▼
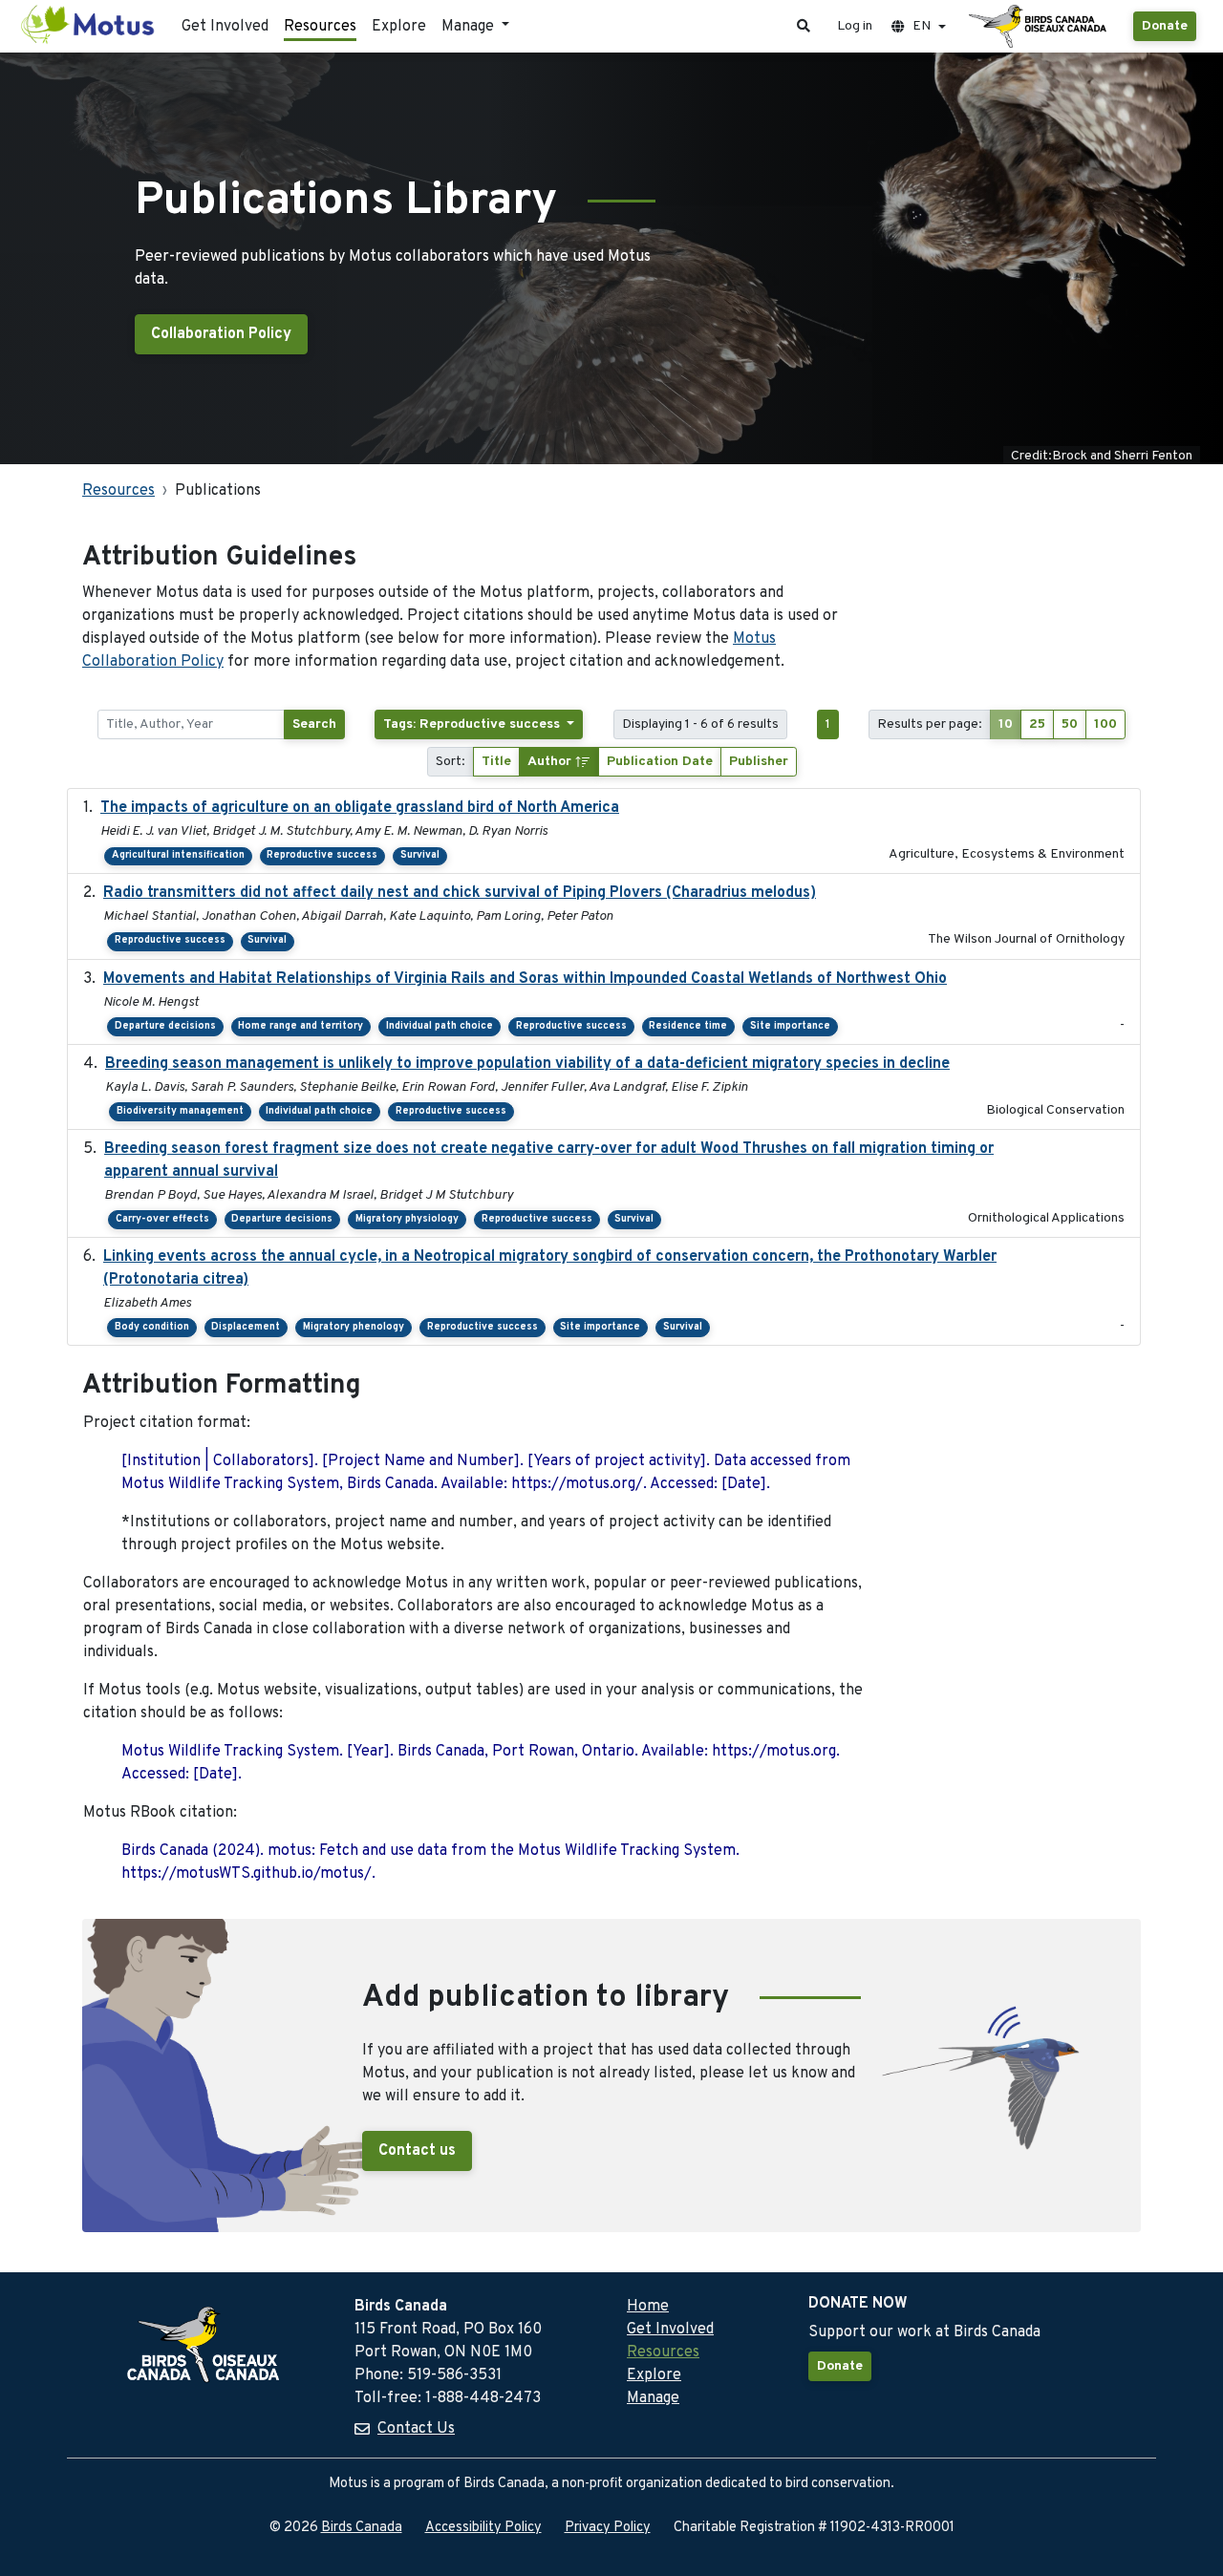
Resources (320, 26)
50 (1070, 724)
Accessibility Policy (483, 2528)
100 (1105, 724)
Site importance (790, 1026)
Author (551, 762)
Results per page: (929, 724)
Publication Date (660, 762)
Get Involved (225, 26)
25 (1037, 724)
▲
*What you have to do*
Output exactly what runs from the line with "Site importance (790, 1026)" to the final line above, both lines included, and nothing else.

*Solution below*
Site importance (790, 1026)
Author (551, 762)
Results per page: (929, 724)
Publication Date (660, 762)
Get Involved (225, 26)
25 (1037, 724)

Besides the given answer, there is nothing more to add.